Dans le fond, cette façon de livrer les news facilite l’accès à l’information à la majorité des sénégalais, qui ne lisent pas les quarante-neuf quotidiens, qui paraissent chaque jour dans notre pays.
Les puristes, intellectuels et autres élites comme le président Macky Sall peuvent ne pas aimer la revue de presse, parce qu’ils ne sont tout simplement pas la cible. Ce n’est pas pour rien que la revue de presse bourdonne dans les marchés à toutes les heures de diffusion. Le secteur informel s’informe principalement avec la revue de presse.
Et, cette donne est à corréler avec le taux d’analphabétisme au Sénégal. Plus de 54, % des sénégalais ne savent ni lire, ni écrire le français, langue avec laquelle les journaux sont édités. Pour autant, ces illettrés ont droit à l’information au même titre que l’intelligentsia. En indexant ce genre journalistique, le président de la République fait surtout référence à la version wolof. Cette mise en forme de la livraison de l’information répond à trois questions fondamentales en journalisme : D’où est ce qu’on parle ? À qui on s’adresse ? Comment rendre l’info digeste ? Parce que informer comme gouverner, c’est connaitre son peuple, le public en l’occurrence. La question est un cas d’école. Un vaste champ d’apprentissage pour les formateurs. Ne jetons pas le bébé et l’eau du bain, tout n’est pas mauvais dans cette façon de faire tant que le « revueur de presse » n’invente pas des faits ou ne travestit pas des propos.
Dans la forme, certains « revueurs » sont plus expressifs que d’autres, un peu plus mesurés disons. Mais, la « théâtralisation » ou l’adaptation intelligente à l’audience est une bonne chose, au nom de l’accès universel à l’information.
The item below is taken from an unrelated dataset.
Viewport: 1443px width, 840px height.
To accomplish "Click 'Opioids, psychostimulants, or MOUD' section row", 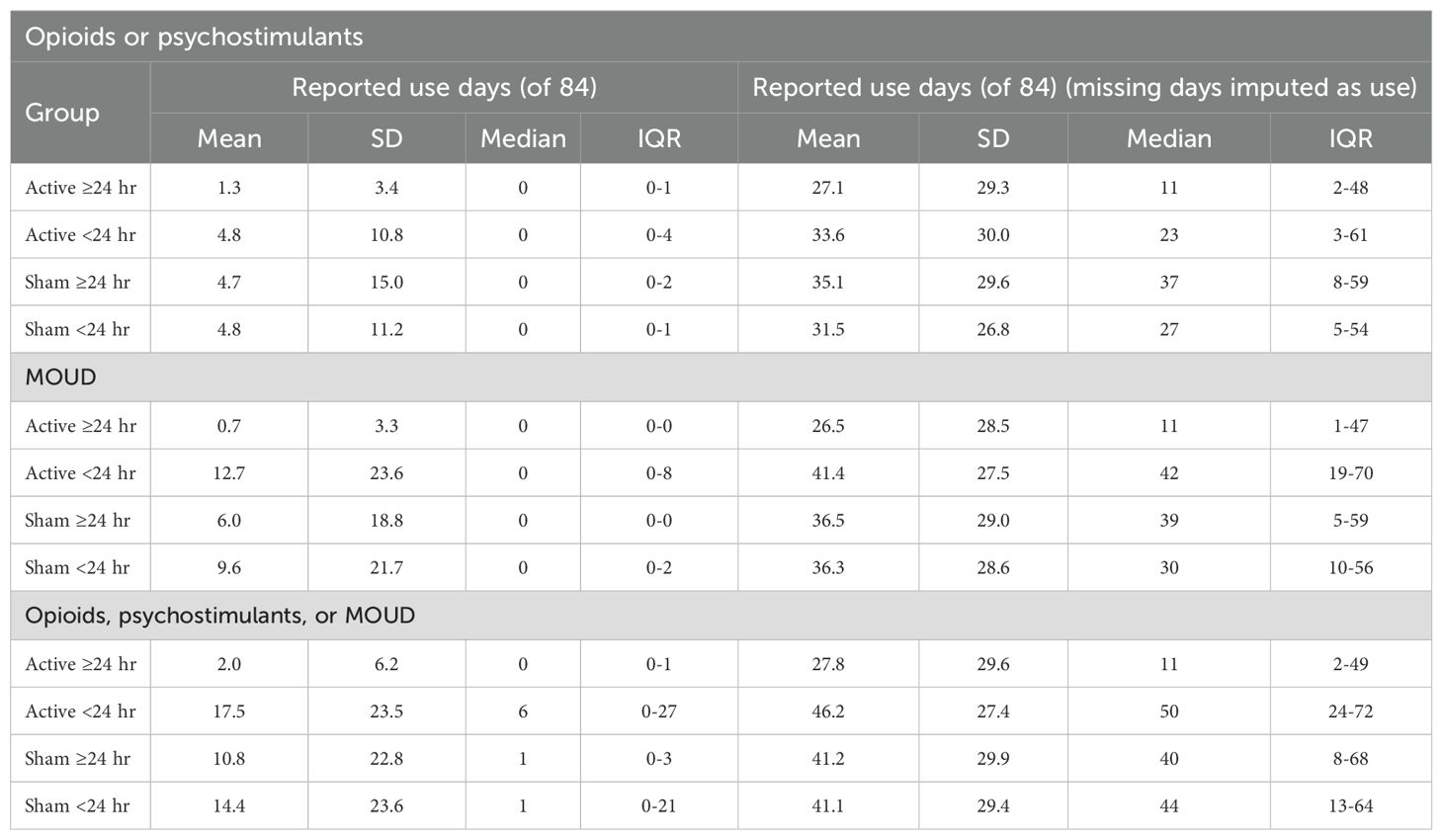I will [721, 616].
Cependant, la pratique, semble-t-il, n’est pas du gout du chef de l’état Macky Sall. À mon humble avis, le président de la République devrait plutôt être fier d’expliquer aux confrères francophones la pertinence de ce qu’il appelle « théâtralisation ». Cette sortie a frustré les journalistes qui l’ont fait savoir. Suite à son (libre) commentaire, Babacar Fall de la RFM a reçu une avalanche d’insultes et de menaces. Inacceptable. Nous lui témoignons notre soutien confraternel car la haine et la violence doivent être condamnées sans ambiguïté, d’où qu’elles viennent. Cela dit, ce désamour entre le président Macky Sall et la presse privée nationale est regrettable. Mais, comme les histoires d’amour, les deuxièmes mandats finissent mal en général.